*** Exercise data

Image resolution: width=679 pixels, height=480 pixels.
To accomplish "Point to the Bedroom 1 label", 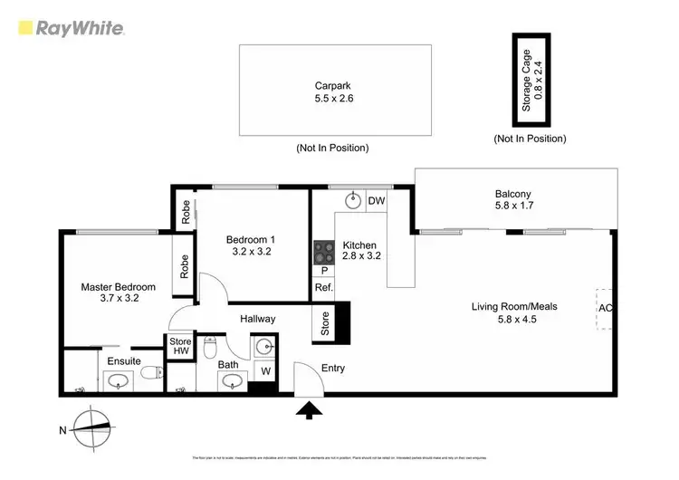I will (x=249, y=246).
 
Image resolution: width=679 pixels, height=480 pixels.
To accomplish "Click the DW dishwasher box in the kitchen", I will (x=377, y=201).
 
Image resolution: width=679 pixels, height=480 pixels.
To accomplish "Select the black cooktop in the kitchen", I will (x=322, y=252).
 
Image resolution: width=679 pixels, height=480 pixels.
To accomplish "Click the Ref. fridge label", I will (x=323, y=287).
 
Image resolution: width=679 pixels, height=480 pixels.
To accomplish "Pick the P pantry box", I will (x=323, y=270).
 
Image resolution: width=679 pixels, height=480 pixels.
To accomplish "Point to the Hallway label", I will (x=258, y=319).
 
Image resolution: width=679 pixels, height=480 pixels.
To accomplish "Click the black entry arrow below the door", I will (x=310, y=411).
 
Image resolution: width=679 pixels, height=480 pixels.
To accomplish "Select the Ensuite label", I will (x=124, y=360).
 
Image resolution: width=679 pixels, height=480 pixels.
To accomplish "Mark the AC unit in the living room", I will (x=604, y=308).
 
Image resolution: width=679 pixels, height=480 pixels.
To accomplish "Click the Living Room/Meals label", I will (x=514, y=312).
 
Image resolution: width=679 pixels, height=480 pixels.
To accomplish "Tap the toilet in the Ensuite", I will (x=154, y=370).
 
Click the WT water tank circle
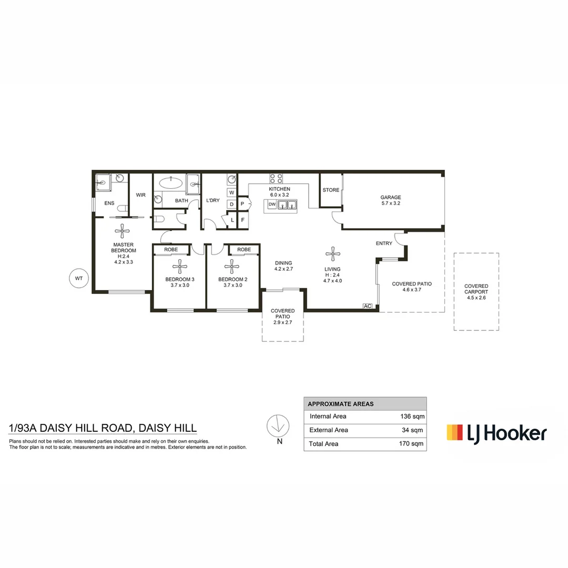(x=79, y=279)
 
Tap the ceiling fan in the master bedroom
(x=123, y=229)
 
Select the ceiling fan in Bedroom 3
(x=180, y=267)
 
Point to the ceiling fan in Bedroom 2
(x=232, y=267)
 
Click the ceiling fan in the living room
(x=332, y=255)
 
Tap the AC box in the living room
(x=368, y=306)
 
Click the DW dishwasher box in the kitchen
(x=272, y=204)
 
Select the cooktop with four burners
(x=276, y=178)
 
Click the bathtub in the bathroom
(x=171, y=184)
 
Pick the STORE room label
(x=331, y=190)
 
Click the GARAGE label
(x=391, y=197)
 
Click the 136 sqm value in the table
(x=412, y=416)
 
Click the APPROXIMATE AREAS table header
(x=341, y=404)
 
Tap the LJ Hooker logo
(x=496, y=433)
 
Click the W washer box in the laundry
(x=231, y=192)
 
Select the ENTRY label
(x=384, y=244)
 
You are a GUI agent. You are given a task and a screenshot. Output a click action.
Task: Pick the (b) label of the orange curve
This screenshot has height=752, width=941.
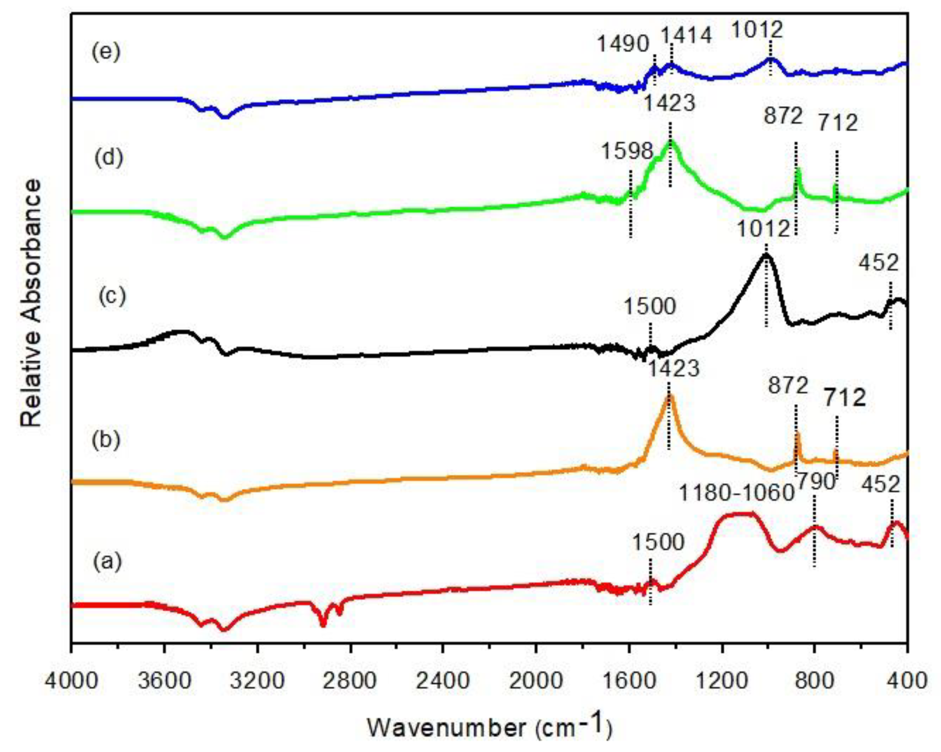coord(106,440)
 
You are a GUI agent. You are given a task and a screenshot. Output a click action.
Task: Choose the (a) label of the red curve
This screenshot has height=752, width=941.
coord(107,562)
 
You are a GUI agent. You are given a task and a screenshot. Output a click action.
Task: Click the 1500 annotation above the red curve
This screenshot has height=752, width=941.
coord(658,543)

******

*Task to complete:*
Turn the listing, starting at the line that contains "Click the bathtub in the bathroom" and ending at the line that contains "coord(106,440)", both included, into a numbered list with the blank lines left out. Leave the pictures out of your answer.

*Result of this task:*
1. Click the bathtub in the bathroom
2. (x=171, y=184)
3. Pick the STORE room label
4. (x=331, y=190)
5. Click the GARAGE label
6. (x=391, y=197)
7. Click the 136 sqm value in the table
8. (x=412, y=416)
9. Click the APPROXIMATE AREAS table header
10. (x=341, y=404)
11. Tap the LJ Hooker logo
12. (x=496, y=433)
13. Click the W washer box in the laundry
14. (x=231, y=192)
15. Select the ENTRY label
16. (x=384, y=244)
17. You are a GUI agent. You are given a task and a screenshot. Output a click action.
18. Task: Pick the (b) label of the orange curve
19. This screenshot has height=752, width=941.
20. coord(106,440)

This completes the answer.